Selbst die älteren Stammhörer*innen der Sinfoniekonzerte der Augsburger Philharmoniker dürften die Existenz der Orgel am Kongress am Park kaum mehr wahrgenommen haben. Seit über 20 Jahren war sie zum Stillschweigen verdammt. Das tonnenschwere Instrument aus dem traditionsreichen Oettinger Orgelbauer-Haus G.F. Steinmeyer (das 2001 seinen Betrieb einstellte) wurde 1972 erbaut. Es gilt als integraler Bestandteil des unter Denkmalschutz stehenden Kongress am Park und verfügt über 65 Register und 4.485 Pfeifen. Wegen ihrer rein mechanischen Traktur galt sie bei Fertigstellung als Unikat und Besonderheit, nachdem alle bisherigen Konzertorgeln pneumatisch oder elektrisch funktionierten. Während der Generalsanierung des Kongresses von 2009 bis 2012 blieb die anstehende Sanierung der Königin der Instrumente außen vor. Kein Wunder angesichts der geschätzten Gesamtkosten von rund 360.000 Euro. Dennoch ein unhaltbarer Zustand. Nicht nur, aber insbesondere in den Augen der Mitglieder der Philharmonischen Gesellschaft Augsburg e.V., die sich unter dem Label »Projekt Zarathustra« – benannt nach dem großen Orchesterwerk von Richard Strauss, in dem die Orgel einen entscheidenden Part spielt – seit rund acht Jahren allerhand einfallen ließen, um die Restaurierung der Orgel in Gang zu setzen.

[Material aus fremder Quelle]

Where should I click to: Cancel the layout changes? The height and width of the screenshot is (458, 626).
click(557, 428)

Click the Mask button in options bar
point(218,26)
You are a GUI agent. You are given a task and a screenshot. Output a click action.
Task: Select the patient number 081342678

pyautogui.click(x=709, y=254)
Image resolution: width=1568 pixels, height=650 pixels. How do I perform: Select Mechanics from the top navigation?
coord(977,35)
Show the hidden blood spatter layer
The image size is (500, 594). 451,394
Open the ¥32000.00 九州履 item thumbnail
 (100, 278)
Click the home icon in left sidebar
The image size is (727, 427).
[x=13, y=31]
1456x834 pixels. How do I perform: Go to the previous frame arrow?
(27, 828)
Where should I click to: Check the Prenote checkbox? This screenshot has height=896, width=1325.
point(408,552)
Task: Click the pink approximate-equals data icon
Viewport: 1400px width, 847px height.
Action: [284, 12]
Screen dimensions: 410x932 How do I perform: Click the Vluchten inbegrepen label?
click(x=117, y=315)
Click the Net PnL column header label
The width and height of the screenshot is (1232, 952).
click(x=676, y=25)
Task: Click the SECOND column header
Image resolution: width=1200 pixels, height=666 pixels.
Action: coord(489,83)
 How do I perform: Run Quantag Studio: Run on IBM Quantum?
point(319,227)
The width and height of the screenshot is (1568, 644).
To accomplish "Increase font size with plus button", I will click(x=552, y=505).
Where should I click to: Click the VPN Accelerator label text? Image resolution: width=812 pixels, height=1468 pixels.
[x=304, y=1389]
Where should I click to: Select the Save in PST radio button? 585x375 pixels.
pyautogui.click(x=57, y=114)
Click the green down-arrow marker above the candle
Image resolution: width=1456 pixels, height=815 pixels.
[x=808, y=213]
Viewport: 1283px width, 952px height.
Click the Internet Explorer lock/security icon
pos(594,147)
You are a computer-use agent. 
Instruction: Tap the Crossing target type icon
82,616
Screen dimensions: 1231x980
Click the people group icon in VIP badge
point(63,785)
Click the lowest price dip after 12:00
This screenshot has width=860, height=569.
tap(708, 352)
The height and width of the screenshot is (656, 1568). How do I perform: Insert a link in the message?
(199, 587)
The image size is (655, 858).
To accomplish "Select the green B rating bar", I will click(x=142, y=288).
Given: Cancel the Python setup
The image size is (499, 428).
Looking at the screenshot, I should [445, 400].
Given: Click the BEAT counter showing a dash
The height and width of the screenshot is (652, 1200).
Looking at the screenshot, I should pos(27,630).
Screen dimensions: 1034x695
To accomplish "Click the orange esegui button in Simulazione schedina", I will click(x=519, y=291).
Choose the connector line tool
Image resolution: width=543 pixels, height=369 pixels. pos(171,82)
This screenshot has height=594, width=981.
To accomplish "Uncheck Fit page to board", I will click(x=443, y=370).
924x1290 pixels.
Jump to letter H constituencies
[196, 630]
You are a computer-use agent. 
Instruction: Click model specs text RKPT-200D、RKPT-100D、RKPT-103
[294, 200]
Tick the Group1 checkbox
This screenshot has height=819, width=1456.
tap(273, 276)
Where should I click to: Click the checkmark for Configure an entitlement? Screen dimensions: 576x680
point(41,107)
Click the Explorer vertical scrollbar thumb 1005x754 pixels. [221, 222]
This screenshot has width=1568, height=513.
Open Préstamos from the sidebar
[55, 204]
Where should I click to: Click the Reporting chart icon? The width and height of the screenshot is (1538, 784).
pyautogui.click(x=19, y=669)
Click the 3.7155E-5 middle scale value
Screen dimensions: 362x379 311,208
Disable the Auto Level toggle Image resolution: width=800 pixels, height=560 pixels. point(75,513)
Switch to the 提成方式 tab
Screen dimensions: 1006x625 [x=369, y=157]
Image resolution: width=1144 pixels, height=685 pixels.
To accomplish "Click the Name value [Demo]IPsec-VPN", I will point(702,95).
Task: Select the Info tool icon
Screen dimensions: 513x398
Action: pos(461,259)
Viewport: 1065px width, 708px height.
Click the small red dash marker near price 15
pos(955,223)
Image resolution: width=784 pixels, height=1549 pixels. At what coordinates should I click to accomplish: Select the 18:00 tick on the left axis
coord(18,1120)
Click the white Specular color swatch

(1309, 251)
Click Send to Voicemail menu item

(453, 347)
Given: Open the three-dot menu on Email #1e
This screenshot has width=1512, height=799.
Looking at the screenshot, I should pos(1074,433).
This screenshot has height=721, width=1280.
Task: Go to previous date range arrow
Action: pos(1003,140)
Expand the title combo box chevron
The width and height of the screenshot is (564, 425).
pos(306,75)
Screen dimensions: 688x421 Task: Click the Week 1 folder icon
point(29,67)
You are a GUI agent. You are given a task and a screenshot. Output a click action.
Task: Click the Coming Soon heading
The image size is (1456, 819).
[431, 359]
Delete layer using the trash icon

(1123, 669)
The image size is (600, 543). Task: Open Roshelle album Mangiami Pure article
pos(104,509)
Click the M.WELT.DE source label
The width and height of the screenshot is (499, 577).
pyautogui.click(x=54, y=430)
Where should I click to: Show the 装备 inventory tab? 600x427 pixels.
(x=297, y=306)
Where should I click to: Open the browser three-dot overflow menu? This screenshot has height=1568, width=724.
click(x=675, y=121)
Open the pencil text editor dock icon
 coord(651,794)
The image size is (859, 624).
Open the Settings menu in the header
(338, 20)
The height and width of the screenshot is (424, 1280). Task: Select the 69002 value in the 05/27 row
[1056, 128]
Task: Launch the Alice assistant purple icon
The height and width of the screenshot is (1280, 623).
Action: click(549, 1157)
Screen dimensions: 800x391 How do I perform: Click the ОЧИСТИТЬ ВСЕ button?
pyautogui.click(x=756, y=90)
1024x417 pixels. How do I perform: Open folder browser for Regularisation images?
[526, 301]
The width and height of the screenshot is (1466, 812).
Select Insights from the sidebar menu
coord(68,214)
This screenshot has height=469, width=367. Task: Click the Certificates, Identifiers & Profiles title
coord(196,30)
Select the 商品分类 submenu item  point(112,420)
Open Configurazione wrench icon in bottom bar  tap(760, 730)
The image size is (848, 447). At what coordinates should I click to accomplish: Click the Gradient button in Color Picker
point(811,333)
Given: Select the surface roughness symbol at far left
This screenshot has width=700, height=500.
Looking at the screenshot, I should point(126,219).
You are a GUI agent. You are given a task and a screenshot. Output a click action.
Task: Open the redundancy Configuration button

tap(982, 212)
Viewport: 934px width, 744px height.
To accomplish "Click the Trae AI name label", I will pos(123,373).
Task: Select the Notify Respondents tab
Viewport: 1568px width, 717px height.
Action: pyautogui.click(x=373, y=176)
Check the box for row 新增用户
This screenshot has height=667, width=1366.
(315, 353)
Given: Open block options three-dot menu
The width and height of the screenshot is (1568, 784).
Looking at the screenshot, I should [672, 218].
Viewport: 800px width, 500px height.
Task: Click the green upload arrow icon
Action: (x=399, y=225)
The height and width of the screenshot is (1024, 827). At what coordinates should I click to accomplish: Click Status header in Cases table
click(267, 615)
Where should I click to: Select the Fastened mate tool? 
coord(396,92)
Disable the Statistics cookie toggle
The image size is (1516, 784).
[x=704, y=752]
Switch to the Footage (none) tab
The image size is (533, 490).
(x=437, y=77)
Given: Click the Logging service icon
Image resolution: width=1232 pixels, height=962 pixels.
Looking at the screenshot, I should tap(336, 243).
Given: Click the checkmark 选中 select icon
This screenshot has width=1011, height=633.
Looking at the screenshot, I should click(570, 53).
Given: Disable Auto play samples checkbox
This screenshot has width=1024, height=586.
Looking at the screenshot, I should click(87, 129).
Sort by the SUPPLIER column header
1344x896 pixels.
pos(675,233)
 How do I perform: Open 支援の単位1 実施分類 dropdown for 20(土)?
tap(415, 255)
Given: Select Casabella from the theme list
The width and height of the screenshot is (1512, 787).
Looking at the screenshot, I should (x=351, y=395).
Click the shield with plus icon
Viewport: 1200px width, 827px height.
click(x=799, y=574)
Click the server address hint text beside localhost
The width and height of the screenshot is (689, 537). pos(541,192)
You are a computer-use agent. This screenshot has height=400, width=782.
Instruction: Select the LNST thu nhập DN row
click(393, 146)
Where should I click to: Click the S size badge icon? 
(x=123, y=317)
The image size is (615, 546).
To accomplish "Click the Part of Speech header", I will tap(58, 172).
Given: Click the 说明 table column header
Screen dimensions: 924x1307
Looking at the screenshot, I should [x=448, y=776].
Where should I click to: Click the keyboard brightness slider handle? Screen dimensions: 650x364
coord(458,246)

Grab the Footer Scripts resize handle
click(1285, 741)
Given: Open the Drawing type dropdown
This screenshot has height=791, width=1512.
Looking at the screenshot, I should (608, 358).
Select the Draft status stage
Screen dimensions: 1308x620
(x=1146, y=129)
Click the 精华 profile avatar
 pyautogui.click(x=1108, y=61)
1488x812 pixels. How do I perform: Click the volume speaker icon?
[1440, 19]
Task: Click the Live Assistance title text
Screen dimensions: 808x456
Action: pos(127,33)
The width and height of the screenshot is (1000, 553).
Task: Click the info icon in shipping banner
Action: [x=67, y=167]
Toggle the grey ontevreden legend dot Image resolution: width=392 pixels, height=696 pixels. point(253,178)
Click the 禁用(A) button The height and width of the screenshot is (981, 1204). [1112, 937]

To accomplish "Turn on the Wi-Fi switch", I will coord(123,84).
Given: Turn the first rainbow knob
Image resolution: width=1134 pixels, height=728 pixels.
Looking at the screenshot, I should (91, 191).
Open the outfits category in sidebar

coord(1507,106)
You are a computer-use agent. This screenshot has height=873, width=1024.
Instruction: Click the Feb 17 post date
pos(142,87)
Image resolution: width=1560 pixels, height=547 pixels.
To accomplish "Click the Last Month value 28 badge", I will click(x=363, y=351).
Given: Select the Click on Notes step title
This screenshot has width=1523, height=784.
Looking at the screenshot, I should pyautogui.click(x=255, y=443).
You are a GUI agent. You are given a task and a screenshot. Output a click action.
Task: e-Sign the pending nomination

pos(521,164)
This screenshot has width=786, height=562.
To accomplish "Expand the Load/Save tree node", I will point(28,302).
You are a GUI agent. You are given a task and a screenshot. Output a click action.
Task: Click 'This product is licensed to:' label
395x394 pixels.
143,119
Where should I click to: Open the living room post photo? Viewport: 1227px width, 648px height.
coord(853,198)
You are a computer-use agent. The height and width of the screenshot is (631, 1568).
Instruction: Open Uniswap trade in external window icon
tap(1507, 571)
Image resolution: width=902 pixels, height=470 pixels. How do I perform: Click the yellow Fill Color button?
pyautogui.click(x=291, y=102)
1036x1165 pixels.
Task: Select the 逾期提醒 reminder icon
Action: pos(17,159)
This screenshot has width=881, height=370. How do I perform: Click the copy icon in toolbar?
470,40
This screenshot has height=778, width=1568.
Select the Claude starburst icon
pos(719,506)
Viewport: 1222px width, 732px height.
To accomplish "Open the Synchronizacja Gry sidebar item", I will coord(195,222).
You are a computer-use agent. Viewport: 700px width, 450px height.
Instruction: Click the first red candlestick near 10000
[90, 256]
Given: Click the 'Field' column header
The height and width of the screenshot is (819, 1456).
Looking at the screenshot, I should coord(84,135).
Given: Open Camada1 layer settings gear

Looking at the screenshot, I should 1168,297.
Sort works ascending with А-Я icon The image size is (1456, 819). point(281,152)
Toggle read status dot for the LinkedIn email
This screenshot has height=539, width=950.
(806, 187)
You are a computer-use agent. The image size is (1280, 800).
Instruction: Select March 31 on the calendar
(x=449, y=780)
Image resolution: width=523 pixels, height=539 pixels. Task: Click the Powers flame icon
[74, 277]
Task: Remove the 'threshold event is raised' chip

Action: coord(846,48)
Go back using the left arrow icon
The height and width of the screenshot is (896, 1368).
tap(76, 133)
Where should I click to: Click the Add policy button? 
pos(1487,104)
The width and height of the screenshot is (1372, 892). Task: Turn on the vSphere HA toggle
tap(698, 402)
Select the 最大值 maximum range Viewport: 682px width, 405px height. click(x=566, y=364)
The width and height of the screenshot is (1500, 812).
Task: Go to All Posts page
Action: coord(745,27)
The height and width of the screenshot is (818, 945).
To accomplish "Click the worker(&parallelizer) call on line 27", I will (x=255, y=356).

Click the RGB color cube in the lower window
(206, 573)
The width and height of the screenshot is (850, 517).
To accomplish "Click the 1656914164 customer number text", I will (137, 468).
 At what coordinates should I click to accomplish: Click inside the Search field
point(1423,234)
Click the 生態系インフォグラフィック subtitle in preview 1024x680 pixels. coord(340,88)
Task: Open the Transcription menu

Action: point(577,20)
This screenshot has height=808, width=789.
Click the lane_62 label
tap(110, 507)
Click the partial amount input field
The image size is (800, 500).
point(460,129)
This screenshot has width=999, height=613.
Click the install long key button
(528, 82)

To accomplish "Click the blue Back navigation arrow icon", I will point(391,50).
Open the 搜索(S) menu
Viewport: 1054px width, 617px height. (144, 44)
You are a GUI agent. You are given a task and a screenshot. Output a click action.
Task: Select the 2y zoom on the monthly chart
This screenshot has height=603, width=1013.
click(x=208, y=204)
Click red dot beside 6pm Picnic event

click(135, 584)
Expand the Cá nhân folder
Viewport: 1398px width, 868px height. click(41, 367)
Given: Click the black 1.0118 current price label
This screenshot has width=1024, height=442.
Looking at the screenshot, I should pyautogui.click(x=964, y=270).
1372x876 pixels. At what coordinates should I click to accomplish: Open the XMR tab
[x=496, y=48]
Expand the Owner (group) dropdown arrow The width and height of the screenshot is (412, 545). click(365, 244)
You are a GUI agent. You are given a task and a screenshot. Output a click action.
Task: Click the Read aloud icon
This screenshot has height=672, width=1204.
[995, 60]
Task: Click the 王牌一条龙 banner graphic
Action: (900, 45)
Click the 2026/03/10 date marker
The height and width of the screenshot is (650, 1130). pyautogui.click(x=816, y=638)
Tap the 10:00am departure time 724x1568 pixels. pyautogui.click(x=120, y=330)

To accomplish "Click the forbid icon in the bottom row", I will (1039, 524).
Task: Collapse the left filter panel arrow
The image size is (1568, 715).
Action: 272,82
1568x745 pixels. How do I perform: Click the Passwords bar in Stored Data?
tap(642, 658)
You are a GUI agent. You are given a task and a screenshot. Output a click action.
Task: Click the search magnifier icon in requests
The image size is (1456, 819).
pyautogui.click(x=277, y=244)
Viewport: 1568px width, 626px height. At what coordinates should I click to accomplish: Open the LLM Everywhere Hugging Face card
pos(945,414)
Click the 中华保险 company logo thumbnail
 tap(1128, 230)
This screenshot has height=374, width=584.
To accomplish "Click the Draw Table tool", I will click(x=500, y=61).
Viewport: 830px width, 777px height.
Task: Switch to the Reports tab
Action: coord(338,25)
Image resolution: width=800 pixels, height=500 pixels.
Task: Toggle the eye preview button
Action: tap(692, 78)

Stolz und glücklich zeigte sich Cellist Jakob Janeschitz-Kriegl als erster Vorsitzender der Philharmonischen Gesellschaft und benannte die wirklich beachtliche Summe von rund 160.000 Euro, die über die Aktionen zugunsten der Orgel generiert wurde: Zu je einem Drittel basierend auf Privatspendern, den Patenschaften für Orgelpfeifen und den Erlösen aus zahlreichen Benefizkonzerten, die unterschiedliche Ensembles und Solist*innen der regionalen Musikszene veranstaltet hatten. Ebenfalls aus den Reihen der Mitglieder des Philharmonischen Orchesters kommt die Idee, die Steinmeyer-Orgel zukünftig auch ins Zentrum eines theaterpädagogisch ausgerichteten Projekts zu stellen. »Warum nicht einmal die Bereiche Technik, Physik und Musik zusammenführen und so die Mechanik und Funktionsweise der Orgel mit der entsprechenden Musikliteratur verbinden«, beschreibt Janeschitz-Kriegl den Plan.

Vermutlich im September 2021 werden wieder alle Register gezogen: Stand heute soll die »Premiere« der Steinmeyer-Orgel im Rahmen der Sinfoniekonzerte der Augsburger Philharmoniker stattfinden und danach in wiederhergestellter Klangpracht das Musikleben der Stadt bereichern.